Let me finish by quoting from Barack Obama’s eulogy delivered on December 10, 2013 at Madiba’s memorial service:-

“Given the sweep of his life, and the adoration that he so rightly earned, it is tempting then to remember Nelson Mandela as an icon, smiling and serene, detached from the tawdry affairs of lesser men.  But Madiba himself strongly resisted such a lifeless portrait. Instead, he insisted on sharing with us his doubts and fears; his miscalculations along with his victories.  "I'm not a saint," he said, "unless you think of a saint as a sinner who keeps on trying."
It was precisely because he could admit to imperfection – because he could be so full of good humor, even mischief, despite the heavy burdens he carried - that we loved him so.  He was not a bust made of marble; he was a man of flesh and blood – a son and husband, a father and a friend.  That is why we learned so much from him; that is why we can learn from him still.  For nothing he achieved was inevitable.  In the arc of his life, we see a man who earned his place in history through struggle and shrewdness; persistence and faith.  He tells us what’s possible not just in the pages of dusty history books, but in our own lives as well.”
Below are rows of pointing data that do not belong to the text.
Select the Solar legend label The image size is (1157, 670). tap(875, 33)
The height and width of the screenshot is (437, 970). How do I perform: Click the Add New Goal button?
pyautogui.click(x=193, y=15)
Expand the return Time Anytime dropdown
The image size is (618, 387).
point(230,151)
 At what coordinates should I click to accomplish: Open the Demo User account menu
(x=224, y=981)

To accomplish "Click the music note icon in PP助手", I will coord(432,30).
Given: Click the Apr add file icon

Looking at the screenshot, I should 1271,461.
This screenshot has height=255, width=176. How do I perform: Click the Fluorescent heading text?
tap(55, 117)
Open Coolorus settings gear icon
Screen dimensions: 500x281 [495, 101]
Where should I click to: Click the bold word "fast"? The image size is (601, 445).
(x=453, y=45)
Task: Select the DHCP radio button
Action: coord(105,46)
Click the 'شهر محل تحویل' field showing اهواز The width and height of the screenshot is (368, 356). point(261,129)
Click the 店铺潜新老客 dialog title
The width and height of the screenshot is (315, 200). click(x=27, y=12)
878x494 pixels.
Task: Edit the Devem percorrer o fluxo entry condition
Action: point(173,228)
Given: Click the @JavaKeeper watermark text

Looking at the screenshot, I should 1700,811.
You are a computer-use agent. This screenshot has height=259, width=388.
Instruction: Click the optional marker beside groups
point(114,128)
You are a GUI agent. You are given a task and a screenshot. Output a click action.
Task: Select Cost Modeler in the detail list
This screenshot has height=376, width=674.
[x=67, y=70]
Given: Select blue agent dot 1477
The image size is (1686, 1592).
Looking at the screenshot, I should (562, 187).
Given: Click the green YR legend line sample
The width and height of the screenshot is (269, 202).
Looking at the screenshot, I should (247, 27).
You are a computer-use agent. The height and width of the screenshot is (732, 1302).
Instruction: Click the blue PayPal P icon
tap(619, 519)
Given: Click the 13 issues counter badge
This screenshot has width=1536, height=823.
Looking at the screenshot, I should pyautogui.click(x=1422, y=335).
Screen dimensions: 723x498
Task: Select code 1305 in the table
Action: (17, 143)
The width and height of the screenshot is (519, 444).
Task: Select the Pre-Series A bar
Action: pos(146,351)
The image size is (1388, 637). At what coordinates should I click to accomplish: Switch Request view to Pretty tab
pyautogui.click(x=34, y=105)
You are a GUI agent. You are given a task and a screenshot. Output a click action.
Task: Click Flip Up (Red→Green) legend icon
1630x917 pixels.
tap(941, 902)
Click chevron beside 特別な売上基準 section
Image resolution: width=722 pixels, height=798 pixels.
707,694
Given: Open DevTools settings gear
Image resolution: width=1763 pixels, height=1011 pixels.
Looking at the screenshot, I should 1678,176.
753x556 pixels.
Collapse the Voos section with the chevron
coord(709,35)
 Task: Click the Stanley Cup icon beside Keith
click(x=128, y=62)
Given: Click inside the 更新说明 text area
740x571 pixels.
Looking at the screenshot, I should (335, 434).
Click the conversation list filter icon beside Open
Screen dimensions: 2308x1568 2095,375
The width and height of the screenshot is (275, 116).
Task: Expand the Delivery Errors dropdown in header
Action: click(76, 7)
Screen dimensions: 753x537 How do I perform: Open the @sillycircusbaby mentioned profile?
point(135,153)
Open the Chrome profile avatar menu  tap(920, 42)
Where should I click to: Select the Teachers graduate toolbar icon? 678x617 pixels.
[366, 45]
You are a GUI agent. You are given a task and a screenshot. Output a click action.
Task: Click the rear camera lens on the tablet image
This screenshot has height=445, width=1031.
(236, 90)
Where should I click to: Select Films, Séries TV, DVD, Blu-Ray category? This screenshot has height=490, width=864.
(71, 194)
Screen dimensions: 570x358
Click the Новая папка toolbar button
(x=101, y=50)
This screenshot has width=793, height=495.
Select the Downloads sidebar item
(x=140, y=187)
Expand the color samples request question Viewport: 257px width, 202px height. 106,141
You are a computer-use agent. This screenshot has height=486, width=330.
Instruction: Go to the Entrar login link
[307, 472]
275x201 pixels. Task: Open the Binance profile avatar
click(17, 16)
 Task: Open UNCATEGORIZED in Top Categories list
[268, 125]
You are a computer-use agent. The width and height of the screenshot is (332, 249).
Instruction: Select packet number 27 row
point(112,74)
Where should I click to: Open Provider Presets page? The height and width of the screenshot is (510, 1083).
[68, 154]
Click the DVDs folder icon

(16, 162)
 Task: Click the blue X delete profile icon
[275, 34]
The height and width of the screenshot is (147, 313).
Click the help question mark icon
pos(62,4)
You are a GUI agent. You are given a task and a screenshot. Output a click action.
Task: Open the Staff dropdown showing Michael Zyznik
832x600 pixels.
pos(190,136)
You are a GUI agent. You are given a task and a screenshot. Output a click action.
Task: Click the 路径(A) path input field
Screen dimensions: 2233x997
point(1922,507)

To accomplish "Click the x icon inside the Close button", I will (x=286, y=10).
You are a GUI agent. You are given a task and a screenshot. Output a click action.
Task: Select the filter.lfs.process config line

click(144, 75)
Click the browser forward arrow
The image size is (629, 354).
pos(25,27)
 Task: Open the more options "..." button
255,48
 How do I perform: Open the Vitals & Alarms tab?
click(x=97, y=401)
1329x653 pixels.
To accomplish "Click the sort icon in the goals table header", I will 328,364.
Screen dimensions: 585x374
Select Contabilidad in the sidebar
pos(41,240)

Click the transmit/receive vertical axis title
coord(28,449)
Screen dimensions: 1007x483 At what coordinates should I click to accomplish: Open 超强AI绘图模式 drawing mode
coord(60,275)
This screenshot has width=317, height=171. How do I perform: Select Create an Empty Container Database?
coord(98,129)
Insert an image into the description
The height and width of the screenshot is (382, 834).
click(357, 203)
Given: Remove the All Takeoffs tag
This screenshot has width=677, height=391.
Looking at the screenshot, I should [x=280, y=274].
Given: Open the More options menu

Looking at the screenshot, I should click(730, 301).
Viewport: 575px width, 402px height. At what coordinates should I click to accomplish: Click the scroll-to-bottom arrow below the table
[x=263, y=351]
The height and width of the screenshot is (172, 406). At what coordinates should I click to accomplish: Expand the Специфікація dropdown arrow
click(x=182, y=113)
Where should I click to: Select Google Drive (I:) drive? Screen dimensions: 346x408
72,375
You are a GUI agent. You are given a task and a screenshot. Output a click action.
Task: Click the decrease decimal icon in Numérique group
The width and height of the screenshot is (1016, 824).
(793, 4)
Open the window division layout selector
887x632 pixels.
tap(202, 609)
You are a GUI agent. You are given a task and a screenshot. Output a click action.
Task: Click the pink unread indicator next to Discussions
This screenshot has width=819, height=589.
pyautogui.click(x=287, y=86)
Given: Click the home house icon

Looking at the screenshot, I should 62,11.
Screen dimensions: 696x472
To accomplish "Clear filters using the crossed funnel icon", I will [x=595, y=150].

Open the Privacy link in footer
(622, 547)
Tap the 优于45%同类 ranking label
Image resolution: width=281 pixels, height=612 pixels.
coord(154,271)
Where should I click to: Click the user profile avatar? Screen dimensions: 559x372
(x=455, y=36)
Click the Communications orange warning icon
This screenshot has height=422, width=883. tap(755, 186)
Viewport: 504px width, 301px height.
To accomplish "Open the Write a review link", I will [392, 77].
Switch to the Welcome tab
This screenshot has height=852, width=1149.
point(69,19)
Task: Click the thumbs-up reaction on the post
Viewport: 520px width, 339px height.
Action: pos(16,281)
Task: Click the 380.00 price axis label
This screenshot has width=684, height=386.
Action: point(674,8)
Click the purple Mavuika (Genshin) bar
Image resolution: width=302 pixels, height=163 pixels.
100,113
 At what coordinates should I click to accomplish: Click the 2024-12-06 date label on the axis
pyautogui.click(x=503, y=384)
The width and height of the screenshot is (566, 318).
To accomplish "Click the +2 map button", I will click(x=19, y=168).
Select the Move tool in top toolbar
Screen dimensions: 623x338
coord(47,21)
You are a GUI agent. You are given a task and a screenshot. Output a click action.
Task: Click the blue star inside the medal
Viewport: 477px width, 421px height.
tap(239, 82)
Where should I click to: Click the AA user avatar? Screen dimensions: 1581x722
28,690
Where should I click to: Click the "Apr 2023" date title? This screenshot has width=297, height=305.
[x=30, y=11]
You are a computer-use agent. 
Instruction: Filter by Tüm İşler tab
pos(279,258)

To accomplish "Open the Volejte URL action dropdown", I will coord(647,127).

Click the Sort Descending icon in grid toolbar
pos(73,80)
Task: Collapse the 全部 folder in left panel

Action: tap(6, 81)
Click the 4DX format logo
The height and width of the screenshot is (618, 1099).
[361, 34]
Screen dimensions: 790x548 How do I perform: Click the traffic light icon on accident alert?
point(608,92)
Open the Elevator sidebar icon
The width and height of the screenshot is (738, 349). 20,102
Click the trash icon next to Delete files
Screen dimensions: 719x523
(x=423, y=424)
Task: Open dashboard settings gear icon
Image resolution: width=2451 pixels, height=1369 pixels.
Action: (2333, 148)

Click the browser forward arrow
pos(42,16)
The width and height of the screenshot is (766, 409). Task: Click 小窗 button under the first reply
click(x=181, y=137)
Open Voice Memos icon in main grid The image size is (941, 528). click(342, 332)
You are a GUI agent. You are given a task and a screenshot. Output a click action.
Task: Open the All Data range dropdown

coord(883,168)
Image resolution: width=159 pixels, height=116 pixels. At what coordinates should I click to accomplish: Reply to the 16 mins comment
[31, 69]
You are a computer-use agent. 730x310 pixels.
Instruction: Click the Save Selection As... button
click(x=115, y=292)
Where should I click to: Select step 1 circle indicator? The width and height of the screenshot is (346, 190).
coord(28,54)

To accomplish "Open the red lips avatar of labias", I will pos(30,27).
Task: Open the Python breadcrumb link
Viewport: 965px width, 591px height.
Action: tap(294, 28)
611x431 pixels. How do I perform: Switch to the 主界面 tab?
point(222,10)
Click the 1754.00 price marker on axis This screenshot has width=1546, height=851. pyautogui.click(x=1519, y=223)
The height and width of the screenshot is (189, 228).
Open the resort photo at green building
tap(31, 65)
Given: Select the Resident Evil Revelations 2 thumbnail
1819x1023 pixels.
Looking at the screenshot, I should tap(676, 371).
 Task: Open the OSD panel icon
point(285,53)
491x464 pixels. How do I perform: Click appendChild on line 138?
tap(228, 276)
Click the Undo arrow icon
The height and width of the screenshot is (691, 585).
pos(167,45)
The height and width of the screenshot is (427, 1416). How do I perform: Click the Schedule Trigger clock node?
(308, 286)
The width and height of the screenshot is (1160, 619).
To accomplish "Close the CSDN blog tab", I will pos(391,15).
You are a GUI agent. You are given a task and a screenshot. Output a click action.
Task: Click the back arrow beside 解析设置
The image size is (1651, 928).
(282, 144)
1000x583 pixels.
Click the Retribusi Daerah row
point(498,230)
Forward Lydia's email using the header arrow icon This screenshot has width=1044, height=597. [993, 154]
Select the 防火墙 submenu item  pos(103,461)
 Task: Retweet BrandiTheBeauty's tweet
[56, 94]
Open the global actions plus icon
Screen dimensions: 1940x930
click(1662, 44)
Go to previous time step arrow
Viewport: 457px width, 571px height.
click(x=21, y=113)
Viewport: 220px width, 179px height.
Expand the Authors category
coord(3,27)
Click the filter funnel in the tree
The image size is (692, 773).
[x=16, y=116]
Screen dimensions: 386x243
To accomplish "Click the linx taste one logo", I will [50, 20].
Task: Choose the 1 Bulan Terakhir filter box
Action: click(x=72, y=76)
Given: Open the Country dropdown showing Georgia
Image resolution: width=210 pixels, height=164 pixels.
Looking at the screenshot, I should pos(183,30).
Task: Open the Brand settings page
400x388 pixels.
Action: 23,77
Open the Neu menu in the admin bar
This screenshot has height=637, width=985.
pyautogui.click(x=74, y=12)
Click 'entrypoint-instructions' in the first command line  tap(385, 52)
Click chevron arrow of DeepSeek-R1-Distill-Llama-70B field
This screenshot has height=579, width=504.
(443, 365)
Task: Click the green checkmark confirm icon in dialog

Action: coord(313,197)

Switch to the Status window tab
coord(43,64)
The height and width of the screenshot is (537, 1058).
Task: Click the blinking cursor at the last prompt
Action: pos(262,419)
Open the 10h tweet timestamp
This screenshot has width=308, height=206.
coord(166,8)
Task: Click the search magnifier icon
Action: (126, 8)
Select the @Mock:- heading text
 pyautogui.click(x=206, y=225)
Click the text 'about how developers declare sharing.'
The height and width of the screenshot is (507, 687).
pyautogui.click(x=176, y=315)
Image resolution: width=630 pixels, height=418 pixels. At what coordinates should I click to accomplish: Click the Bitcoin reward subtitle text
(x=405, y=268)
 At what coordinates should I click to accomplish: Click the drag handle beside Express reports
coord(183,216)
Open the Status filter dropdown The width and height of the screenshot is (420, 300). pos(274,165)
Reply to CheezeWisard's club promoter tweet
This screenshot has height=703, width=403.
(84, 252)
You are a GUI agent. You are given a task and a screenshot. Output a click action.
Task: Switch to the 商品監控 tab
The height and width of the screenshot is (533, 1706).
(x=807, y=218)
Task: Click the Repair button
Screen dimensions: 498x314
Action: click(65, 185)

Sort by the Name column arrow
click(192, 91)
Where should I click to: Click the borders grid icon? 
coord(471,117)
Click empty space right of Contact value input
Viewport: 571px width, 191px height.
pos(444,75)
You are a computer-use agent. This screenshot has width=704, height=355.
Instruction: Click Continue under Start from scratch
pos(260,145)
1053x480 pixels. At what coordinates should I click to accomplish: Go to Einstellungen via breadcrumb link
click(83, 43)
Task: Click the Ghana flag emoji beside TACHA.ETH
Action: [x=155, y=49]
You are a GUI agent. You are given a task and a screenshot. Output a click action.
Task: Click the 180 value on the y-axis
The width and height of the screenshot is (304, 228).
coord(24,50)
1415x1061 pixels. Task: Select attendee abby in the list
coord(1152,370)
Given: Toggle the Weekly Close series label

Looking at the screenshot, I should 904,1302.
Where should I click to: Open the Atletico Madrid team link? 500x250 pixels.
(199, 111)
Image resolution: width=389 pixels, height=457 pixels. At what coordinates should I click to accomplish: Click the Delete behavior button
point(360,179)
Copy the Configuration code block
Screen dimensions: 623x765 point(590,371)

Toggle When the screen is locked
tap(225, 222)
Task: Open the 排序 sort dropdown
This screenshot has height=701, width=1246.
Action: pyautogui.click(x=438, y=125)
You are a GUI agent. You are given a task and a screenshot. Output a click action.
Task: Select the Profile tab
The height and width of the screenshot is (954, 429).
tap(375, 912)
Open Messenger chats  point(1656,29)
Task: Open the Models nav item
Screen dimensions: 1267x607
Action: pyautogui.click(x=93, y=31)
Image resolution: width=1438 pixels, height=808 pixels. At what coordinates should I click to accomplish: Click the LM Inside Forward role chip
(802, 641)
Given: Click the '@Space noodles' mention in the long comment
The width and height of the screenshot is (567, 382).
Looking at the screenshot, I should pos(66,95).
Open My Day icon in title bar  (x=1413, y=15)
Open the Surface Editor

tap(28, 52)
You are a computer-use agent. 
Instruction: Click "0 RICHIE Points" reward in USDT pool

Madiba was a fallible human being. Human greatness is never measured by how infallible one is. If that was the case, it would no longer be human greatness but something else. It is the human triumph over monumental adversity that defines human greatness. That unwavering commitment to principle. That simplicity, purity and rawness of righteous desire. To simply be a man. With equal opportunities. Where one’s skin colour is of no more significance in the quest for realisation of one’s potential than one’s sex, tribe, gender or sexual orientation. And the colossal personal sacrifice made to live that principle. 27 years away from what most of us take for granted. “A son denied the opportunity to bury his mother and a grieving father a chance to bury his son.” Shattered family lives… So let there be no mistake. Madiba, the fallible giant, lived his life with remarkable nobility. He did his duty. The world was a better place because of the sacrifices he made in it. And the son of Qunu has rightly earned his place in the ‘pantheons of history.’